Tuesday, June 16, 2026

What the changes in OSAP funding mean for our students and job prospects?

The latest misstep from the provincial government has led to a systematic slashing of OSAP. Their reasoning? They claim students have been “wasting” OSAP on unreliable courses.

I relied on OSAP when I entered university thirty years ago. I went into Science, an assured path for a job upon graduation, right? Wrong.

It took many more years of schooling before I became a professional in my chosen field of study. In fact, my degree, peppered with “useless” electives, showed me learning is multi-dimensional. It need not only be a means to an end.

More importantly, the number of STEM graduates to work ratio was still manageable thirty years ago. Today, the landscape is far more crowded. Currently, we have 70,000 STEM graduates per year in Ontario. Longitudinal data from 2017 shows that even then, only 7 in 10 computer science and engineering graduates landed jobs in their fields.

Since 2017, we have endured a pandemic, a mild recession, and now a volatile era of international tariffs. Where is the guarantee that a “return on investment” approach to education will help graduates land jobs today?

For the past twenty years I have been an educator at a Scarborough-based College. The beauty of college has always been in its community-minded programming that allowed students, many of whom are from marginalized, lower-socio economic backgrounds to get into skilled areas, with decent pay.

“We have hundreds
of thousands of
graduates who went
through a system
that ‘should’ have
ensured a job. Did
they all get into their
field of study?”

These students often use college as a stepping stone to enter the University system later, and they rely on OSAP to do it. These new policy changes do not just affect students entering higher education for the first time; they punish those who want to improve and move up in their careers.

The steady erosion of government funding to colleges have leant itself to a demolition of this underlying guiding principal. The ensuing scramble to stay afloat leading to the exploitation of international students, with unchecked tuition fees, low-wage jobs, that were brought into our system without proper infrastructure.

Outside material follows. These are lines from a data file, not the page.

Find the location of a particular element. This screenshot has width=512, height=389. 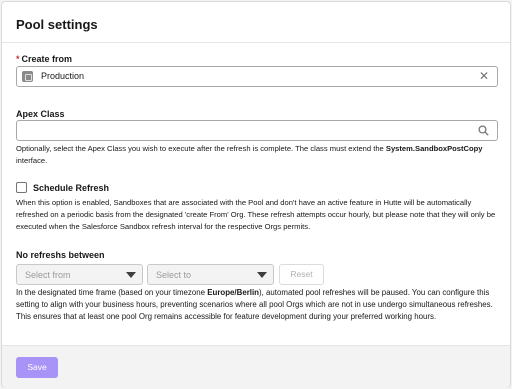

select-from-placeholder: Select from is located at coordinates (48, 275).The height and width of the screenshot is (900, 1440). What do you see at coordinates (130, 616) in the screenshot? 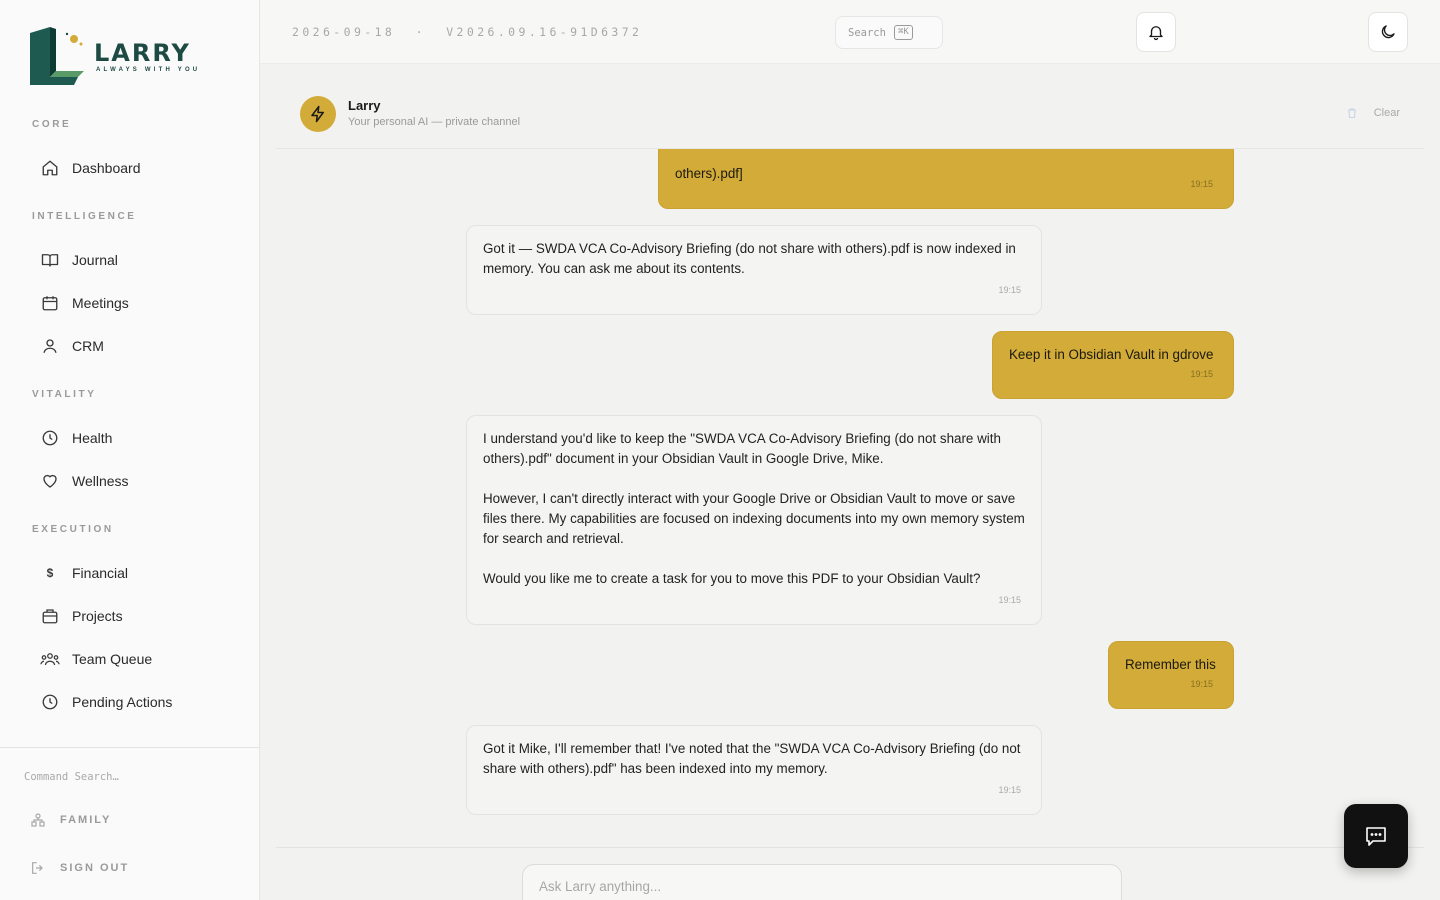
I see `sidebar-item-projects: Projects` at bounding box center [130, 616]. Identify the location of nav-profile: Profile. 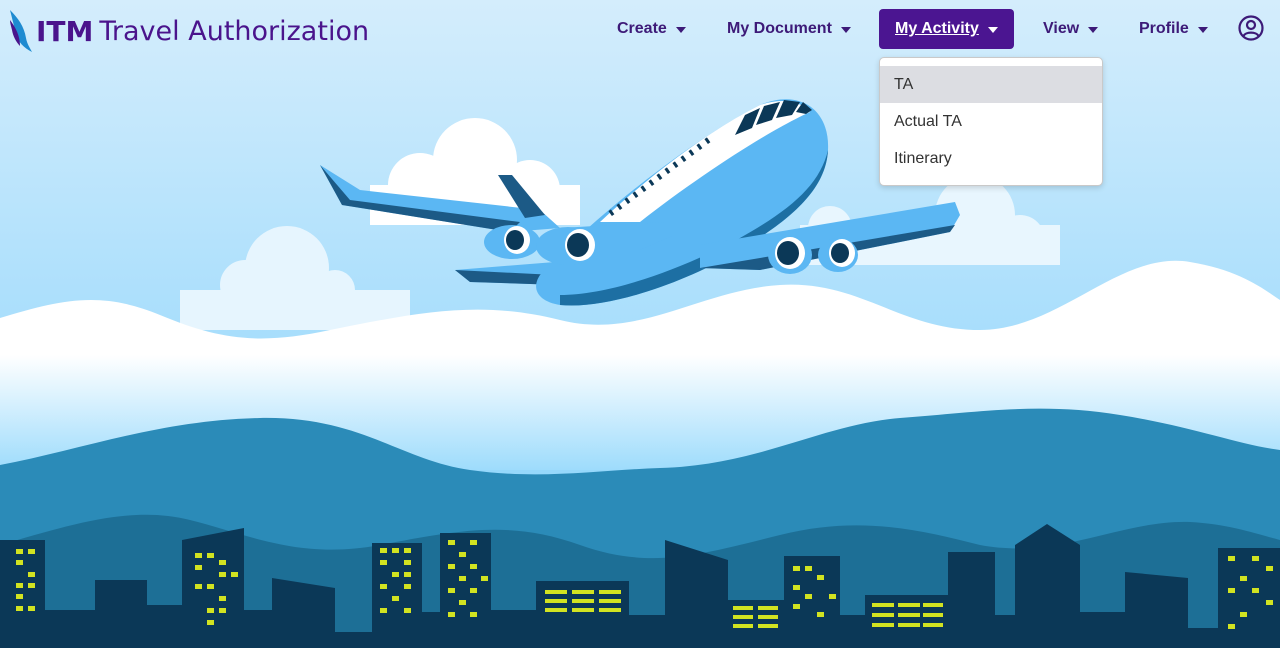
(1174, 29).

We have hundreds of thousands of graduates who went through a system that ‘should’ have ensured a job. Did they all get into their field of study? Where is the data to see if that experiment worked?

The $6.4-billion injection into college funding, although welcome, is at the cost of our student’s solvency. By flipping the OSAP ratio to a maximum of 25% grants and a minimum of 75% loans will only lead to elitism in education.

Education is meant to be egalitarian: for all people. If we continue to view it solely through the narrow lens of a “return on investment” that we can’t even guarantee, we risk creating a system that fails all of us—leaving our most vulnerable students with a lifetime of debt and a province with a “skilled” workforce that can’t afford to live in the communities they serve.